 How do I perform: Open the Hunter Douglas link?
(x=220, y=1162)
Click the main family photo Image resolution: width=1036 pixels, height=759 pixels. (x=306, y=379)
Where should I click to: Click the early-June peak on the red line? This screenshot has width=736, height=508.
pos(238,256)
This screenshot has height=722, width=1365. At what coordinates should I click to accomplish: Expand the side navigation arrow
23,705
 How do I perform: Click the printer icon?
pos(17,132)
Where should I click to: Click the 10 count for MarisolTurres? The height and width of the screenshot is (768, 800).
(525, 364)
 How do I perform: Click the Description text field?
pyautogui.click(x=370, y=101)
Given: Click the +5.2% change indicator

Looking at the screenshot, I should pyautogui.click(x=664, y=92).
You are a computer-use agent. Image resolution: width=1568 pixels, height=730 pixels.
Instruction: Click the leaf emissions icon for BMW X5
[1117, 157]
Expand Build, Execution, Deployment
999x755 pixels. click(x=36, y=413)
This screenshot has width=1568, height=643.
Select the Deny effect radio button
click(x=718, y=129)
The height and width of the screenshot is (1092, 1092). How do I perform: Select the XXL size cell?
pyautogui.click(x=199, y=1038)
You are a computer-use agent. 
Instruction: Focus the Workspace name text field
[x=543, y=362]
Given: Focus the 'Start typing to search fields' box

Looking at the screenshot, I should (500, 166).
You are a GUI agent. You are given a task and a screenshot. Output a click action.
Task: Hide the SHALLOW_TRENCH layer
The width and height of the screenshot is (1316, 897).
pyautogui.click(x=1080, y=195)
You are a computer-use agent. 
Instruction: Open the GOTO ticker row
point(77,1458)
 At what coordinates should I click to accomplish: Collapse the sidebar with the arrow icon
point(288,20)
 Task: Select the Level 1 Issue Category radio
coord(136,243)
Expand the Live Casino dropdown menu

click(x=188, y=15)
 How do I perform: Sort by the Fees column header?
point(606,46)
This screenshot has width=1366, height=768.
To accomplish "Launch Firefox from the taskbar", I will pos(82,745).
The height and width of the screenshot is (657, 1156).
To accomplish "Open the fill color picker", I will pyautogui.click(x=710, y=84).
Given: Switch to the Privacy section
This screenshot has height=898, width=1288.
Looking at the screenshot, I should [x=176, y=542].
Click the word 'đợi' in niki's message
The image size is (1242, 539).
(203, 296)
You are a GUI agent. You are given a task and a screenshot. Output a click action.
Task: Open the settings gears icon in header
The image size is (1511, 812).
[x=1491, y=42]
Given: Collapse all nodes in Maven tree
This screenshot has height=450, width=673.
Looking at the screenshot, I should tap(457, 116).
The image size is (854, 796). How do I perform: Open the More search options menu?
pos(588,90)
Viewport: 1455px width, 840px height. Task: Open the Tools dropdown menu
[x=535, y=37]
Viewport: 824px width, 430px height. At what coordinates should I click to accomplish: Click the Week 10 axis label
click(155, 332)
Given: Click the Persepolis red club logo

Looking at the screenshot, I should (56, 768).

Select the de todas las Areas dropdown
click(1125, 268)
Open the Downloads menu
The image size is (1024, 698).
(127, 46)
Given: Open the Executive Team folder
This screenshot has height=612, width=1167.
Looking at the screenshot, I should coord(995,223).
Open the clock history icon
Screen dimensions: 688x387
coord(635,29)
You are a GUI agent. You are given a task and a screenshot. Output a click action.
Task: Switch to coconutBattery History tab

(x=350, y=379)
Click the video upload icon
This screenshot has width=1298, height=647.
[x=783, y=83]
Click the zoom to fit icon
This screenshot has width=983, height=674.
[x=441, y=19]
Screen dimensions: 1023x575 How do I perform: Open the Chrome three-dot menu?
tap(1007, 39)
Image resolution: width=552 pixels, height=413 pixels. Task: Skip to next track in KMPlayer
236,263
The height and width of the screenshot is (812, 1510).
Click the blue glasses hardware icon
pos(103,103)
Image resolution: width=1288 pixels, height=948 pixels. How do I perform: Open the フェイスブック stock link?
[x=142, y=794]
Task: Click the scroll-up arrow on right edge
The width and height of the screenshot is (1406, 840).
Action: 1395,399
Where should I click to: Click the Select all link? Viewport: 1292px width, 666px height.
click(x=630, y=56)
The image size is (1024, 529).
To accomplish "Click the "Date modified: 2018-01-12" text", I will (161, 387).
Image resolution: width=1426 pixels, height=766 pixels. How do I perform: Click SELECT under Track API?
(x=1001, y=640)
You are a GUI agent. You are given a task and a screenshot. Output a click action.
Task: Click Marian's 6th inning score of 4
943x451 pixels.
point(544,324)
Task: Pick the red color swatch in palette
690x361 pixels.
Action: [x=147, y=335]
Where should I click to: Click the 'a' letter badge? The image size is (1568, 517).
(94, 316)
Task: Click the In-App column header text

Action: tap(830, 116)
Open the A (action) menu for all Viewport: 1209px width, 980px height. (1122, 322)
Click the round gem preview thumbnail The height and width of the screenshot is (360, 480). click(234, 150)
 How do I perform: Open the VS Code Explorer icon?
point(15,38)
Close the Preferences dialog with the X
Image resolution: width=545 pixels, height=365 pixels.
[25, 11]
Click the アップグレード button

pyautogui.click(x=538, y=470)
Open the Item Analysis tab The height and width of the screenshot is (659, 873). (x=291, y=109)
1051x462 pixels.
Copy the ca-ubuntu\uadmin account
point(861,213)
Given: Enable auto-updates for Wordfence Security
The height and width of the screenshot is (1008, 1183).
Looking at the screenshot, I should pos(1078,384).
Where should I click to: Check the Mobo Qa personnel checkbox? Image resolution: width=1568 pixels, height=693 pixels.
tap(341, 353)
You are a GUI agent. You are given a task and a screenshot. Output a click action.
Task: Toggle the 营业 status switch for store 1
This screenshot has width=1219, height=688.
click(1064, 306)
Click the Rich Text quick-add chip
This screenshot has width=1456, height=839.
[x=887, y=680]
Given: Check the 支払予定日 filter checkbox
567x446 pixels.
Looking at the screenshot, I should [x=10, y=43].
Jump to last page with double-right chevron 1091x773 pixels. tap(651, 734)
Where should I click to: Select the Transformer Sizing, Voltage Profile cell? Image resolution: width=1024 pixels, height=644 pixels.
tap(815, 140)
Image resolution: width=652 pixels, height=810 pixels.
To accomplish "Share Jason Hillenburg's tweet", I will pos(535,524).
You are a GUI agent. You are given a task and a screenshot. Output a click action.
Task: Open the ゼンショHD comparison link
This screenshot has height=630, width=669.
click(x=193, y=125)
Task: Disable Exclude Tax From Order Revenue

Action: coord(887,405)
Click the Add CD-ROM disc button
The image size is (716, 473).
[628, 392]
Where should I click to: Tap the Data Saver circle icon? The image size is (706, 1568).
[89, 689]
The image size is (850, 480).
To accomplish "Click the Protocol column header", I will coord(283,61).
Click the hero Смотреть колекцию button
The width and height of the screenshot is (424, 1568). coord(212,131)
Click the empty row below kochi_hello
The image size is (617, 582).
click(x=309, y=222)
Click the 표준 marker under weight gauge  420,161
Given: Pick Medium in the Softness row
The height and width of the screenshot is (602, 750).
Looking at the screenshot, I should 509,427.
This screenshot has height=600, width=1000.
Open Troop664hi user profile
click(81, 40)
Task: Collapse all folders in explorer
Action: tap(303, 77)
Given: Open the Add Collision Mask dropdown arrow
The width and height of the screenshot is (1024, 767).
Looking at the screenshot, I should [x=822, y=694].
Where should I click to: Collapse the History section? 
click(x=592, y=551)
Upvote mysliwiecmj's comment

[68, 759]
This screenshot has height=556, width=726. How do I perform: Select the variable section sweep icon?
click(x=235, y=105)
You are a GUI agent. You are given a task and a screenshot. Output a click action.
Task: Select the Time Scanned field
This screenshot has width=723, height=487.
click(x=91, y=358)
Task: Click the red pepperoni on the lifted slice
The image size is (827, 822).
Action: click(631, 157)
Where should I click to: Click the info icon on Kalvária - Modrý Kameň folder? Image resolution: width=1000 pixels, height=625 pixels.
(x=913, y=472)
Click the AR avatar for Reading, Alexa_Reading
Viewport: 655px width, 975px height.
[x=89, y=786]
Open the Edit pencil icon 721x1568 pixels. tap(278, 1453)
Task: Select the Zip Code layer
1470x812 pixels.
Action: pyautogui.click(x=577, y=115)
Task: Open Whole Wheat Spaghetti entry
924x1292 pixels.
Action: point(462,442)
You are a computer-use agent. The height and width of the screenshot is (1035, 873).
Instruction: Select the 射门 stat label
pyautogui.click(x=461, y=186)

--------

▶ _Aim of the exercise_
Could you retype exactly the lines above, starting at the line that contains "Given: Focus the" and ending at the line that contains "This screenshot has width=1366, height=768.", and nothing more?

▶ _Answer space_
Given: Focus the 'Start typing to search fields' box

Looking at the screenshot, I should (500, 166).
You are a GUI agent. You are given a task and a screenshot. Output a click action.
Task: Hide the SHALLOW_TRENCH layer
The width and height of the screenshot is (1316, 897).
pyautogui.click(x=1080, y=195)
You are a computer-use agent. 
Instruction: Open the GOTO ticker row
point(77,1458)
 At what coordinates should I click to accomplish: Collapse the sidebar with the arrow icon
point(288,20)
 Task: Select the Level 1 Issue Category radio
coord(136,243)
Expand the Live Casino dropdown menu

click(x=188, y=15)
 How do I perform: Sort by the Fees column header?
point(606,46)
This screenshot has width=1366, height=768.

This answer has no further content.